### Task instructions
Report each line of the material below that contains the word "height".
>> Begin
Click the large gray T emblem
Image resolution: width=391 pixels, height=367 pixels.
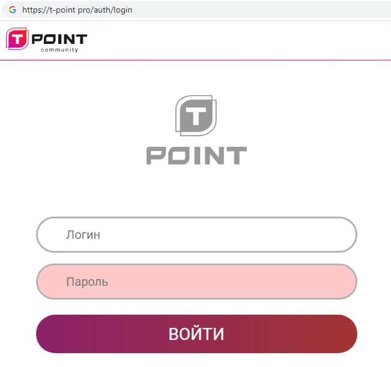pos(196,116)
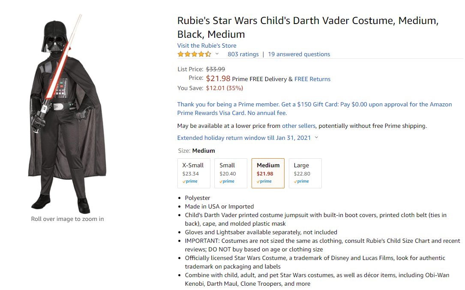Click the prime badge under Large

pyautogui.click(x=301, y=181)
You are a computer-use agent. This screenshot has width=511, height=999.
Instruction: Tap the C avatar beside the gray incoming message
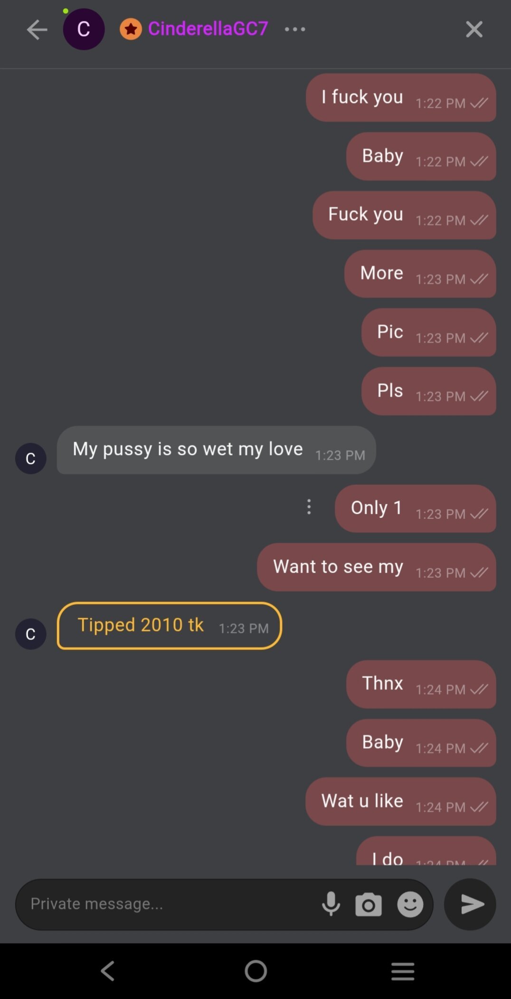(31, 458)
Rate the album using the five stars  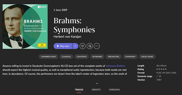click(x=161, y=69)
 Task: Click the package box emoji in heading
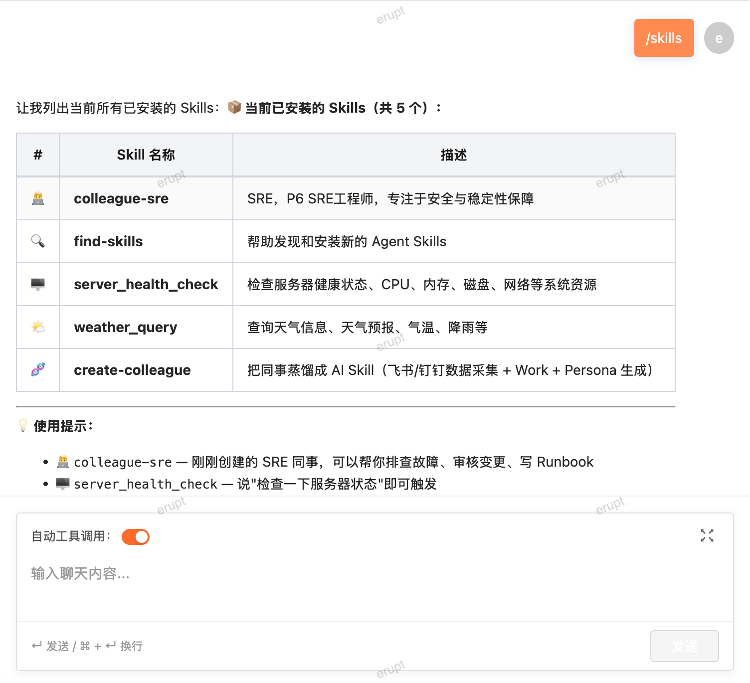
>> End
### The answer
Image resolution: width=391 pixels, height=367 pixels.
You are a computer-use agent. This screenshot has width=511, height=999.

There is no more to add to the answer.